───── Data listing ─────

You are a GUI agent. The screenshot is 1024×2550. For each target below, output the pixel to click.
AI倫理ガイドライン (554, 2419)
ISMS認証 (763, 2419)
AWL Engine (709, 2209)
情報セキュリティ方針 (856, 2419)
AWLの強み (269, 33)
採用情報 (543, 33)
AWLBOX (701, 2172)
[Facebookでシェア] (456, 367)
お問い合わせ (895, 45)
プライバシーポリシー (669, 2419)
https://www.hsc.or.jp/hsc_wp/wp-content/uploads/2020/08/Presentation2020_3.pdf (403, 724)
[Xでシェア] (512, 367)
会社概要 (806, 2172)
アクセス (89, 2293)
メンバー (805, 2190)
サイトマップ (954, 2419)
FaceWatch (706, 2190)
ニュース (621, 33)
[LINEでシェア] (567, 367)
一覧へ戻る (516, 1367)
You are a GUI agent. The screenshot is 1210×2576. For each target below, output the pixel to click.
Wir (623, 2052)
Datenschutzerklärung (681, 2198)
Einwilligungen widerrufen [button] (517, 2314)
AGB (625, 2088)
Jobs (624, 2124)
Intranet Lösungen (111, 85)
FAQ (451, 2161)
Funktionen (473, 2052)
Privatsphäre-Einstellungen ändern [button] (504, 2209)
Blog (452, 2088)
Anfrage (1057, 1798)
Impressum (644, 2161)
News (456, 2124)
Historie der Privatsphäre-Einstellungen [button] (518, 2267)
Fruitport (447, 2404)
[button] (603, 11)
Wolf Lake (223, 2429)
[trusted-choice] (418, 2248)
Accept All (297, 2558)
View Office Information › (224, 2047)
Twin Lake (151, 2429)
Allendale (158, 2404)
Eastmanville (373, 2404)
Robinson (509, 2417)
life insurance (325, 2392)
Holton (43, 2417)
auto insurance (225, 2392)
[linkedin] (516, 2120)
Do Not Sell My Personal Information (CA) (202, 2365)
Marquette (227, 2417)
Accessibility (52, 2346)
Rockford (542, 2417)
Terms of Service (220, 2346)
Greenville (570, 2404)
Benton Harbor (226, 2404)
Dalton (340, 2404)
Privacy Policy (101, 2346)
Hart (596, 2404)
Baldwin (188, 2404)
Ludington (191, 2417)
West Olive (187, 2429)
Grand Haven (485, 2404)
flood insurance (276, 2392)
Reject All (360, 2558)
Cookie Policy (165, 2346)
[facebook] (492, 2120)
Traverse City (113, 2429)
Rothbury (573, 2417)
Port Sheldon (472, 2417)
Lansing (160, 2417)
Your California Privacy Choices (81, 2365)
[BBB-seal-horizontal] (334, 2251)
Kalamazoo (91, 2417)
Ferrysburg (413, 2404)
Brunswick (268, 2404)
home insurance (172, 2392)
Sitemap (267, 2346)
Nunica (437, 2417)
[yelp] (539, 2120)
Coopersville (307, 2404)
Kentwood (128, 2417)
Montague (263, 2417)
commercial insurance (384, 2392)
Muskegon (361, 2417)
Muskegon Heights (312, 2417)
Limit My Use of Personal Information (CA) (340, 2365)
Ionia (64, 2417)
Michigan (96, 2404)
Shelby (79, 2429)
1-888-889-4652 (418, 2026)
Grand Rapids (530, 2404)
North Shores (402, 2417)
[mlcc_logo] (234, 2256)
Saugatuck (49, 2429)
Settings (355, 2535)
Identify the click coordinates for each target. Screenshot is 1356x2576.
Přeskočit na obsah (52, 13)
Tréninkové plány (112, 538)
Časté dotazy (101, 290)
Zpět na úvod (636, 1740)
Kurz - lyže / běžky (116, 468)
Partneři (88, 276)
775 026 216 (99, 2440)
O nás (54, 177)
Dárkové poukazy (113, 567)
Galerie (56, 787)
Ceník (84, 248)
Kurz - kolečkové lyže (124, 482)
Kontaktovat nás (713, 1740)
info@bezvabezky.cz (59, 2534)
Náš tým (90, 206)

─────

▶ Task goal: In the data above, find the line that contains "News (456, 2124)", then reproduce exactly every line from the first line through that line.

▶ Exercise output:
You are a GUI agent. The screenshot is 1024×2550. For each target below, output the pixel to click.
AI倫理ガイドライン (554, 2419)
ISMS認証 (763, 2419)
AWL Engine (709, 2209)
情報セキュリティ方針 (856, 2419)
AWLの強み (269, 33)
採用情報 (543, 33)
AWLBOX (701, 2172)
[Facebookでシェア] (456, 367)
お問い合わせ (895, 45)
プライバシーポリシー (669, 2419)
https://www.hsc.or.jp/hsc_wp/wp-content/uploads/2020/08/Presentation2020_3.pdf (403, 724)
[Xでシェア] (512, 367)
会社概要 (806, 2172)
アクセス (89, 2293)
メンバー (805, 2190)
サイトマップ (954, 2419)
FaceWatch (706, 2190)
ニュース (621, 33)
[LINEでシェア] (567, 367)
一覧へ戻る (516, 1367)
You are a GUI agent. The screenshot is 1210×2576. For each target below, output the pixel to click.
Wir (623, 2052)
Datenschutzerklärung (681, 2198)
Einwilligungen widerrufen [button] (517, 2314)
AGB (625, 2088)
Jobs (624, 2124)
Intranet Lösungen (111, 85)
FAQ (451, 2161)
Funktionen (473, 2052)
Privatsphäre-Einstellungen ändern [button] (504, 2209)
Blog (452, 2088)
Anfrage (1057, 1798)
Impressum (644, 2161)
News (456, 2124)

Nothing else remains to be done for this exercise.